Text extract –
— START —

The big house
Almost as soon as we hit San Francisco, locals urged us to do Alcatraz. The recommendations' general thrust was, it's touristy but great, and the audio tour is awesome. So on our last day in town, we headed for prison.
Unfortunately this meant our second trip to Fisherman's Wharf, the tourist district on the north edge of the city. Mention of Fisherman's Wharf prompts San Franciscans to roll their eyes, and for good reason: it's a gaudy, depressing thicket of souvenir stands and chain restaurants. A few days earlier I had dragged Ereck there so we could visit the Maritime Museum, a National Park Service site that has its charms. But one visit to the Wharf seemed like plenty. But Alcatraz beckoned.
We took the cable car from Powell Street, and when we disembarked we were at pains to figure out where to catch the boat to Alcatraz. Various touts loudly urged us to take their ferries, but we wanted the real McCoy, which eventually we found: the Blue & Gold Fleet at pier 41. We bought our tickets--$16 each for boat fare plus audio tour--and immediately boarded the good ship. After a brief ride across the bay, during which we eavesdropped on Australians sharing travel secrets, we stepped onto Alcatraz Island. A volunteer gave a brief speech, and then we entered a long, low, rather scary old room in which we watched a short video, which covered the history of Alcatraz Island: the early settlement, the prison era, the 1969 takeover by Indian activists. I enjoyed the film, though the prig in me was vexed by an abundance of typos in the subtitles.

— END —

Requirements –
• A. Translate this sentence from the Alcatraz travel account into Spanish: "So on our last day in town, we headed for prison."
• B. Carry on the Alcatraz travel account, picking up right after its last sentence about the typos in the subtitles.

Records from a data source
— START —

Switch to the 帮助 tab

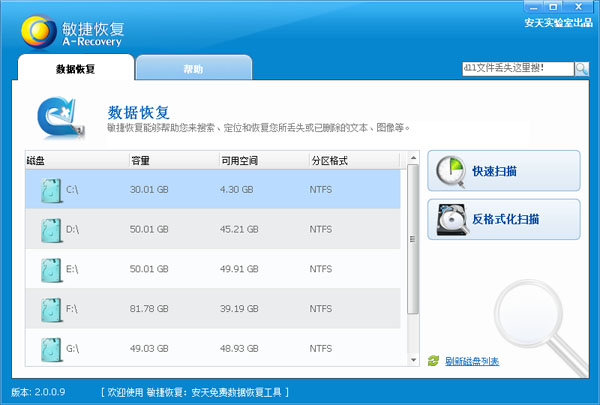(193, 69)
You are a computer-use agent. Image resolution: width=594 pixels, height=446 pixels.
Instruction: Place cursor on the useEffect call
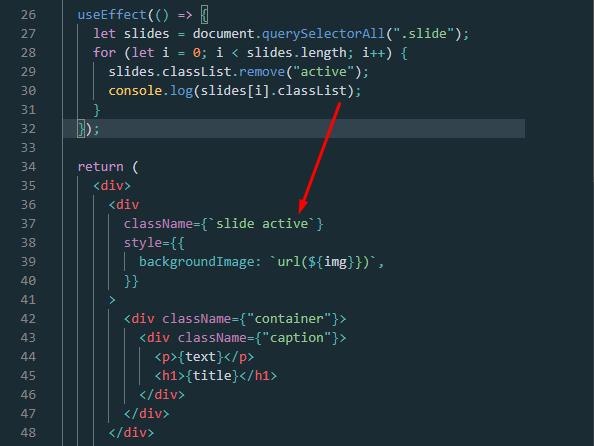[112, 15]
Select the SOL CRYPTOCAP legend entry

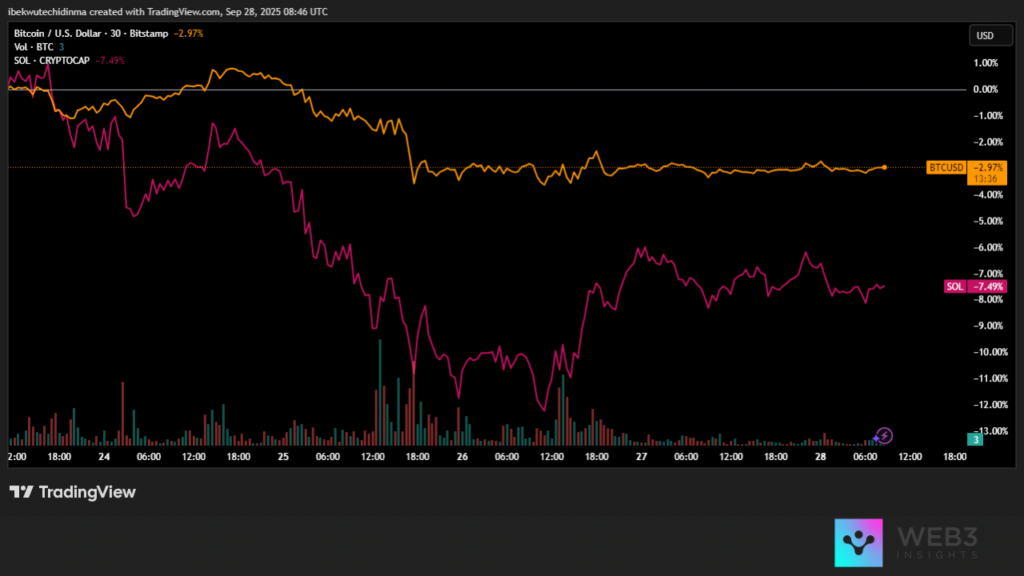(50, 59)
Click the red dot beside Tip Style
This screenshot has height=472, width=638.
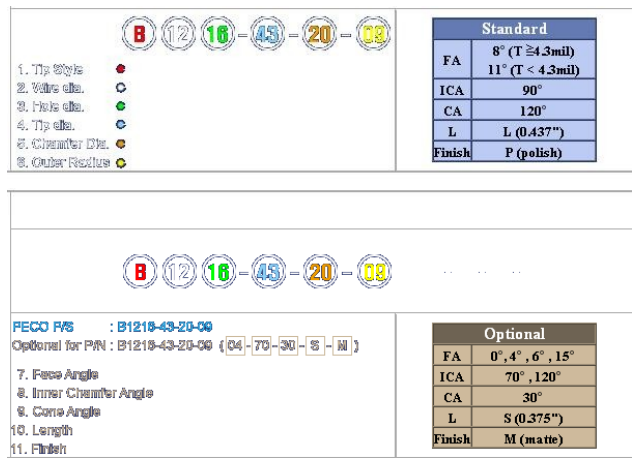click(120, 70)
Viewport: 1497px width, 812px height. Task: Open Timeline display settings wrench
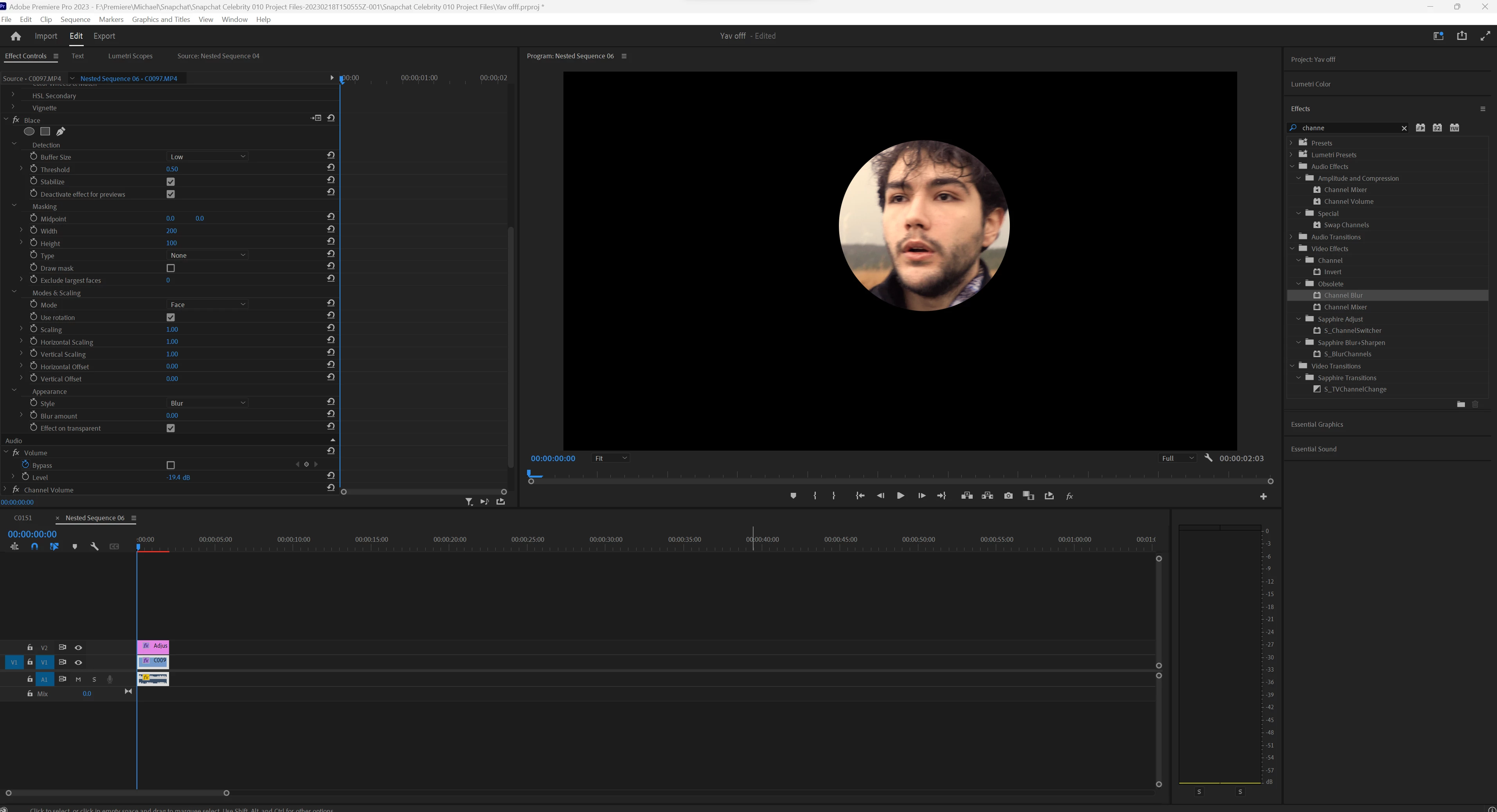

— END —

Answers per task –
• A. Así que, en nuestro último día en la ciudad, nos dirigimos a la prisión.

• B.
At last it was time to tour the prison. A young man slung audio devices around our necks, and we entered the cellbock. What immediately struck me was how small Alcatraz is. Modern prisons are giant, rambling affairs, but Alcatraz is mostly just five shortish hallways, which have grimly humorous names like Broadway and Michigan Avenue. There's also a library, a dining hall and a cavernous shower.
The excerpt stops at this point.